2026年も運賃値上げが続く。次の各社が3月、4月に運賃改定を予定している。

事業者 実施時期 改定率
(普通・通勤定期・通学定期)
リリース
(申請・認可)
JR東日本 2026/03/14 7.8% 12.0% 4.9% 2024/12/06 2025/08/01
西武鉄道 2026/03/14 11.9% 10.0% - 2025/03/14 2025/11/23
青い森鉄道 2026/03/14 17.06% 16.75% 2025/12/10  
三陸鉄道 2026/03/14 10.4% 7.1% 2.3% 2025/11/04 2026/01/26(東北運輸局)
首都圏新都市鉄道 2026/03/14 8.2% 20.2% -15.3% 2025/04/11 2025/08/08
湘南モノレール 2026/03/14 14.9% 18.5% - 2025/09/26 2025/11/28
しなの鉄道 2026/03/14 25.1% 13.9% 5.0% 2025/03/28 2025/07/28
伊豆急行 2026/03/14 7.7% - -   2025/03/31
西日本鉄道 2026/04/01 11.1% 15.6% 9.0% 2025/09/27 2025/12/24
伊予鉄道 2026/04/01 6.1% 6.5% 6.5% 2026/01/07  
北九州高速鉄道 2026/04/01 6.2% 6.2% 6.2% 2026/02/02 2026/02/02
島原鉄道 2026/04/01 19.8% 19.9% 7.9% 2025/12/01  

JR東日本、西武鉄道、西日本鉄道は、運賃改定に伴い鉄道駅バリアフリー料金を廃止する。改定率はバリアフリー料金を含んだ現行運賃からの改定率。しなの鉄道は、上限運賃値上げの認可を受けたが、IC運賃(1円単位)の導入(リリース)に伴う微調整だけで、現行の運賃水準を維持する。伊予鉄道は2023年10月、伊豆急行は2023年3月*1に続く3年足らずの再改定。

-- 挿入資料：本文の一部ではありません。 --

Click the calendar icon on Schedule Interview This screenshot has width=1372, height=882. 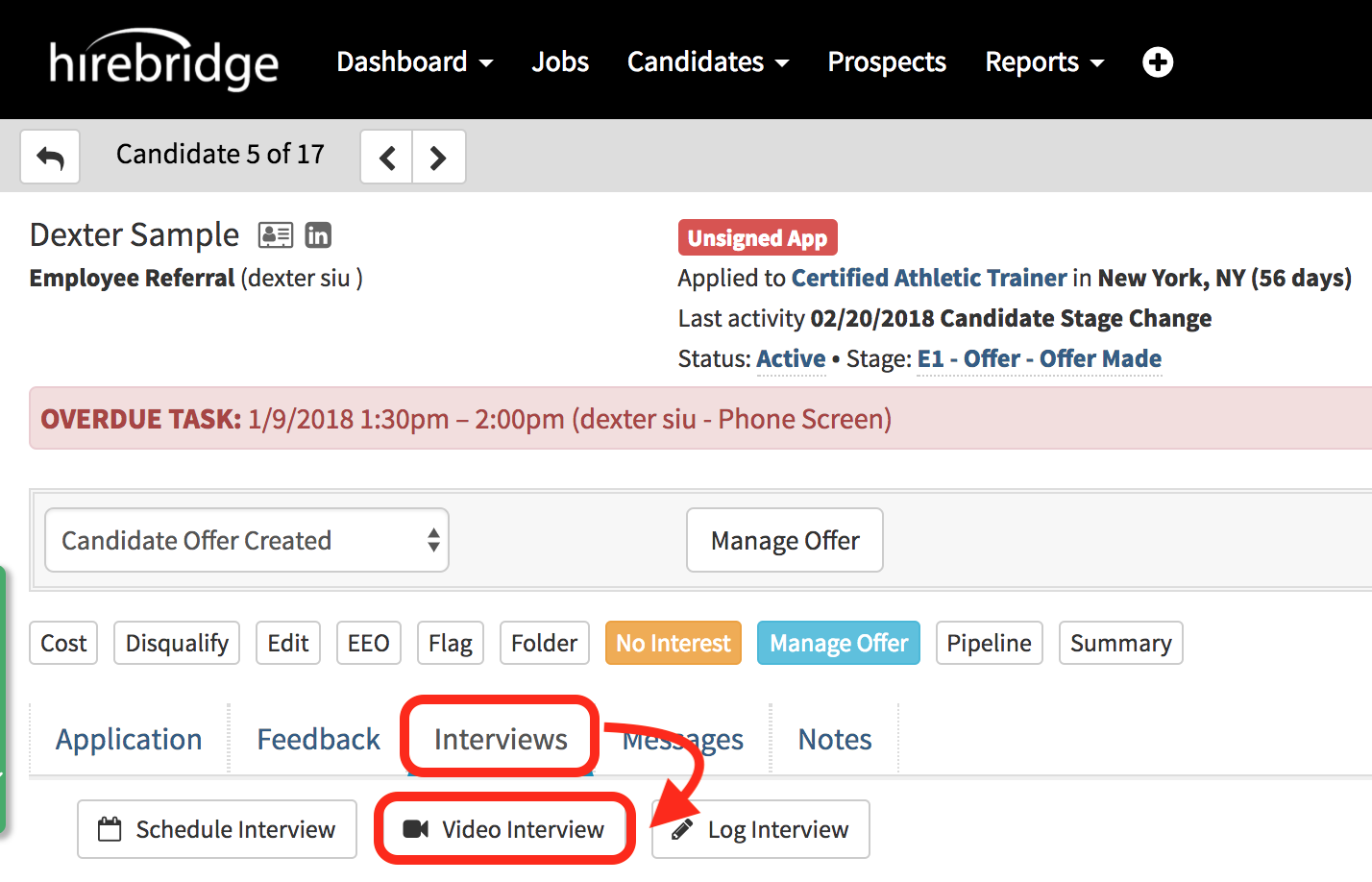tap(110, 828)
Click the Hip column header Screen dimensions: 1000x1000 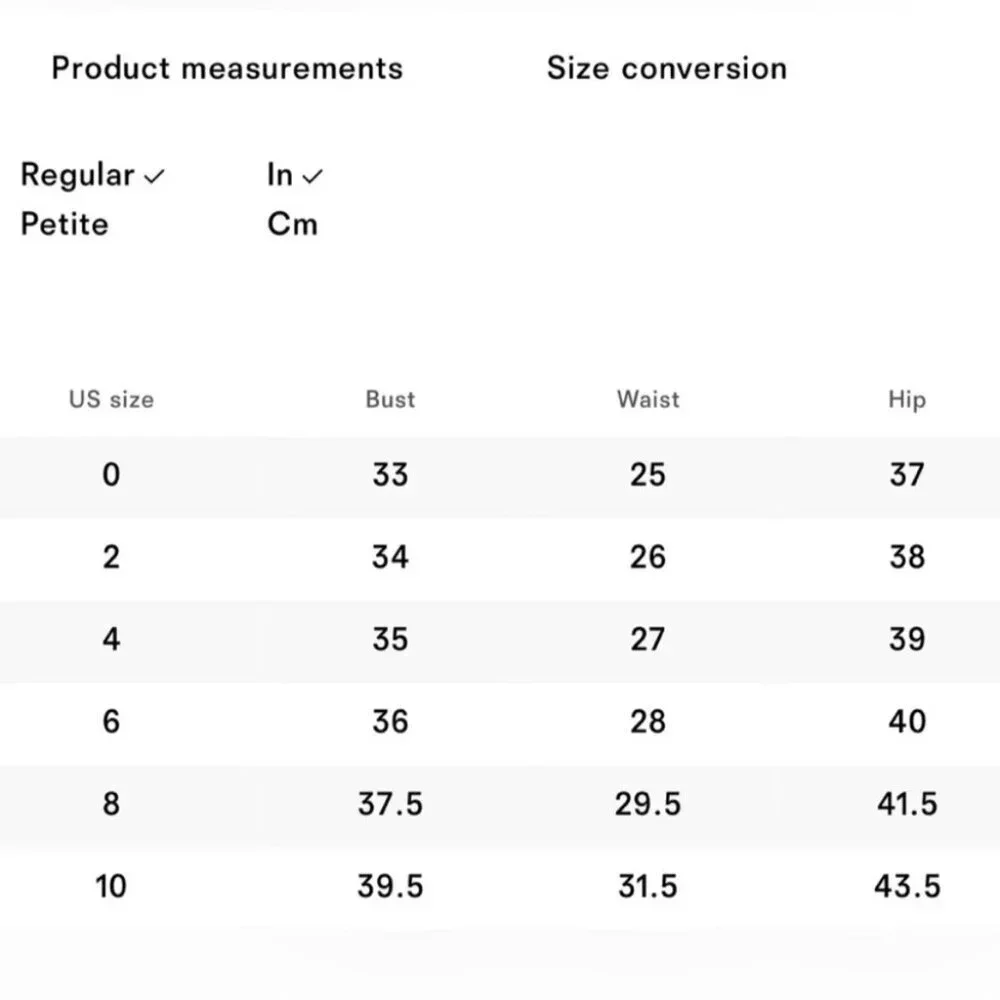point(907,400)
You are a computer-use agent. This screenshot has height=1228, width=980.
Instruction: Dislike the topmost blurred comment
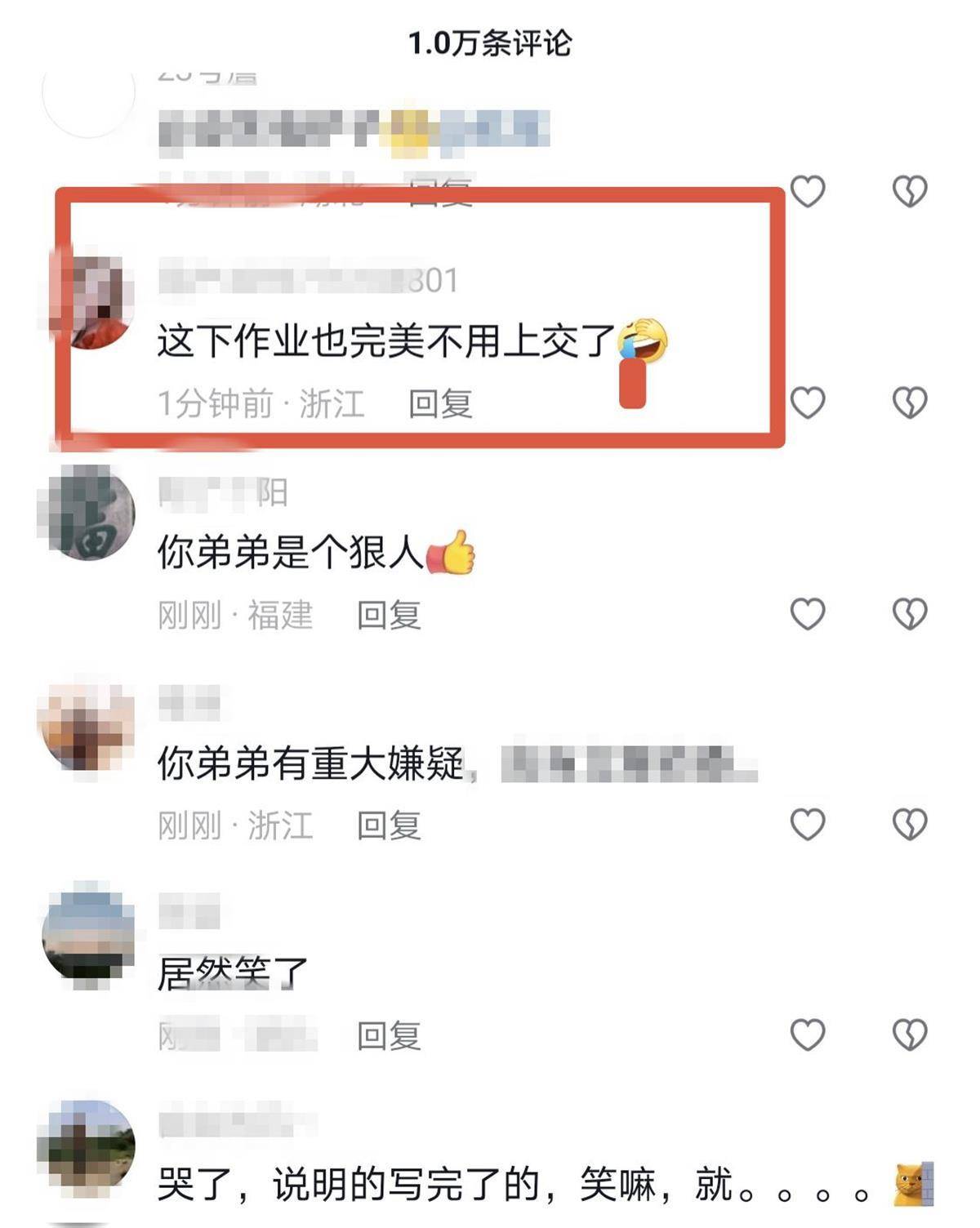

子育て層を沿線に呼び込もうと、小田急が2022年3月の運賃改定で導入した一律50円小児IC運賃に京急が23年10月75円で追随した沿線間競争が激化している。西武鉄道は、小児IC運賃を1乗車50円均一とし、小児通学定期券を一律1ヵ月500円 *2、小児通勤定期券を1,000円、さらに小児ICカード限定で小児全線フリー定期券を1ヵ月1,000円で発売する(リリース)。首都圏新都市鉄道は、小児IC運賃を13キロまで据え置き、14キロ超を200円均一とし、通学定期運賃を値下げする(割引率を60.4%から70%に拡大)。

今回運賃改定するなかでしなの鉄道と島原鉄道は、私鉄では珍しい「対キロ制」運賃の事業者である。しなの鉄道の上限運賃変更認可申請書によると、12キロ以上が「対キロ制」、11キロ以下が「表定制」で、鉄道事業者の運賃比較注1で引用した「数字で見る鉄道2023」の記載と一致している。要するに11キロ以下の運賃は賃率計算によらないという意味で、対キロ区間制と同じではないか*3。また島原鉄道は25キロまでと25キロ超の2段階の賃率を採用していることがわかった(上限運賃変更認可申請書)。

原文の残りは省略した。